The world's most fun-loving ethical tycoon is a true maverick and has been a disruptor ever since he started a mail-order record business in the crypt of a church almost 50 years ago. These days, it's hard to find an industry in which the Virgin empire hasn't planted its flag. And with his latest ventures in publishing (his book The Virgin Way: Everything I Know About Leadership is out this month) health care, clean fuel, stem cell research and space travel, Richard Branson is leading once again.
Personal OGs: Nelson Mandela is a guiding light to anyone with a vision in the face of adversity and to those who seek purpose in life.

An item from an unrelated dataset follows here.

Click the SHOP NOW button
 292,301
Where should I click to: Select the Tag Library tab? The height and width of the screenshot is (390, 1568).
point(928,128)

Influences: Sir Freddie Laker who started Britain's first no-frills airline and gave me essential early career advice. My mother and father. You're never too old or young to listen to advice. The guidance of older people is a free and wonderful resource not to be squandered!

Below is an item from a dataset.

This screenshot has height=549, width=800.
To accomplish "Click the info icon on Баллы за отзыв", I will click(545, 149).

Have you had to face any set-backs in your career that left a lasting impression?
I had to sell Virgin Records in order to keep fighting British Airways during its 'dirty tricks campaign' against Virgin Atlantic. It was just terrible to have to sell one baby to save another one. I found myself walking the streets of London holding a check for a billion dollars with tears streaming down my face. That gorgeous baby is now 30 years old -- and getting better with age.
What made you succeed when many other pioneers did not?
Entrepreneurs accept failure and know that it is part of the path to success. "The wound is the place where the light enters you." That's by Rumi, the 13th century poet.
What were you like as a teenager?
When I left school at 16 to start my first venture, Student magazine, my headmaster said I'd either become a millionaire or go to jail. I did both.
What do you consider success to be?
Success is to have fun, do good and share wealth.